Seth and his buddy angel Cassiel, are two among hundreds of other black-clad angels in modern day Los Angeles who gather on beaches to listen to the music of sunrise and sunset when they aren’t hanging out at the library. Mostly their job is hovering in the background to observe the mortals around them, and when duty calls, ushering dying humans into the next existence. They mostly live in the library (filmed in the impressive main branch of the San Francisco Public Library) and hang out on freeway signs or skyscrapers under construction. Seth has a new soul to usher out of life, a husband and father undergoing heart surgery at the hospital.
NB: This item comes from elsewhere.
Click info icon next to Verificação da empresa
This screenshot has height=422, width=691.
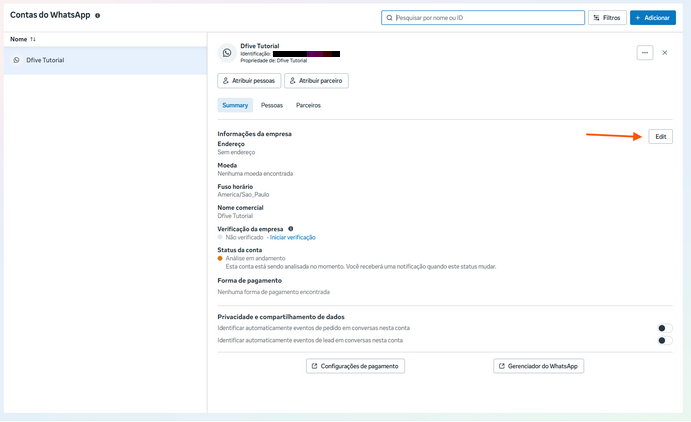291,229
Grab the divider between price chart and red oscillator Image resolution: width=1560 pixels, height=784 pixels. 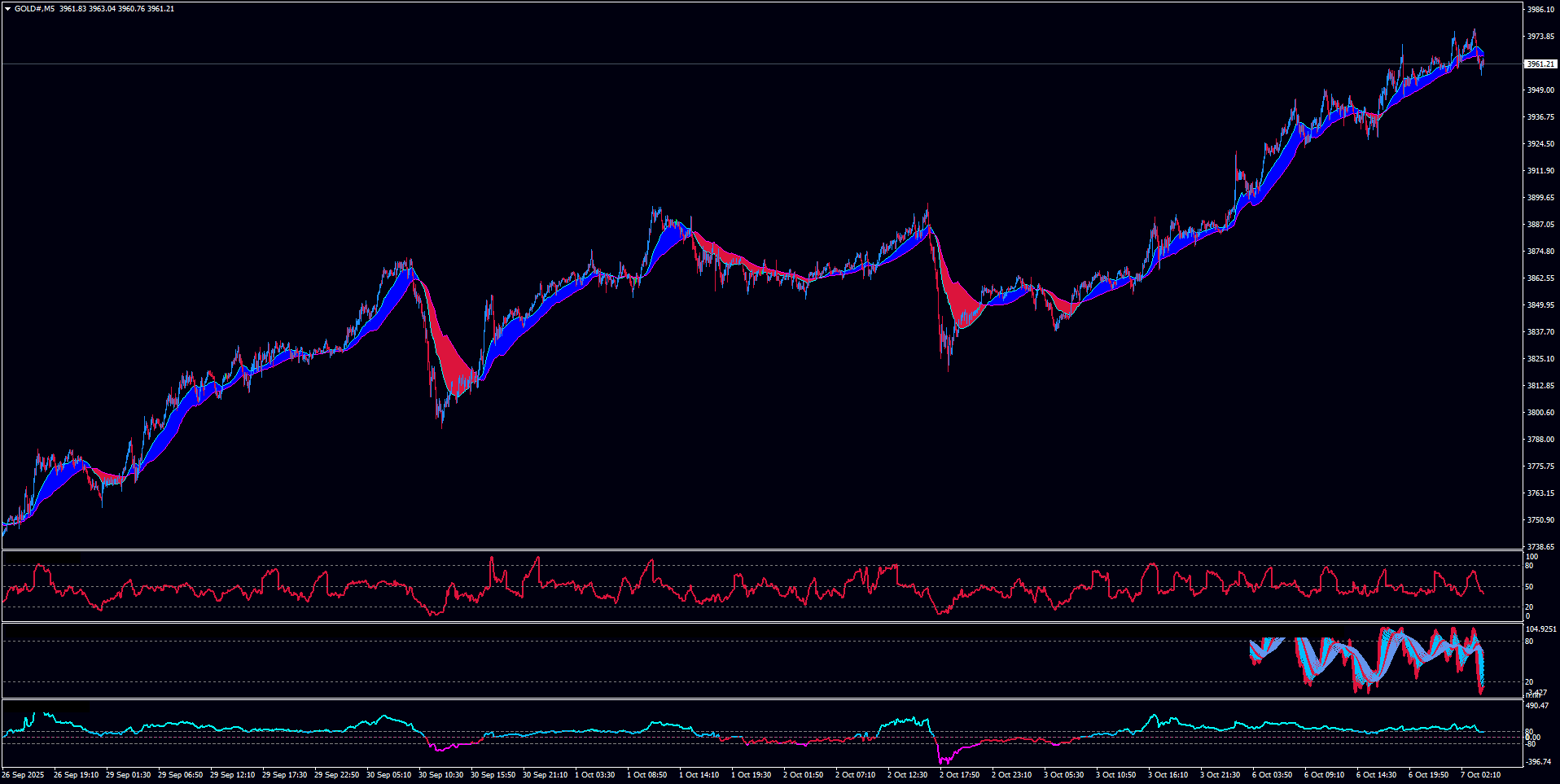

Inside the operating theater he observes a surgeon fighting desperately to save the patient he himself has come to meet. Struck by how the man’s death affects this doctor so strongly, he begins to invisibly follow her, intending to soothe her distress. Not as easy as he anticipated, he decides to make himself visible as a kindly hospital visitor. Pretty much after that first meeting the two are mutually drawn closer and closer. In a new experience for him, Seth is falling in love with Doctor Maggie Rice (Ryan), and he is soon wondering what it must be like to experience taste, touch and smell. He wants to be human, to love this woman and to feel the joys and pain of mortal life. And so he does…


Both Nicolas Cage and Meg Ryan are good as angel and surgeon, and are helped by their obvious chemistry as actors. For the most part, Cage is as soft and quiet as a new born mouse in his approach to Ryan, while her emotions and realities are shaken by this odd but compelling stranger. This combination of softness and puzzlement plays well and helps us attach our feelings to the developing relationship. Meg Ryan is an actress who has unfortunately done too much cutesy romantic comedy, but still proves every now and then that as an actor she has some appealing depth, and is a little more well-rounded than she lets on. And that’s where she is as Maggie Rice in City of Angels. She is impressive in playing this troubled but love swept surgeon.


Not familiar with other work of director Brad Silberling, it’s difficult to surmise what stage he is in, filmmaking-wise. He handles the subdued quietness of the film effectively, never letting it weigh the story down, or preventing the viewer from getting involved. His way of handling the film’s frequent crossovers from the spiritual to the material world makes those shifts easily believable. His best fortune in this film was in the casting.


In a supporting role, Dennis Franz steals every scene he’s in, hands down. Whether he’s paired with Cage or Ryan, in front of the camera our attention sways to his marvelously realized heart attack ex-angel hedonist. Wonderful. We first meet him hiding his pint of Ben & Jerry’s under the sheet of his hospital bed.


Probably not an award-winning movie, probably panned by many of the mainline film critics, still City of Angels is a movie to get comfortable with. The story works. Dish of ice cream, bowl of popcorn, cup of coffee, lean back and allow Hollywood to work its mildewed magic for a short time. You might just end up with a teary eye and a catch in your throat.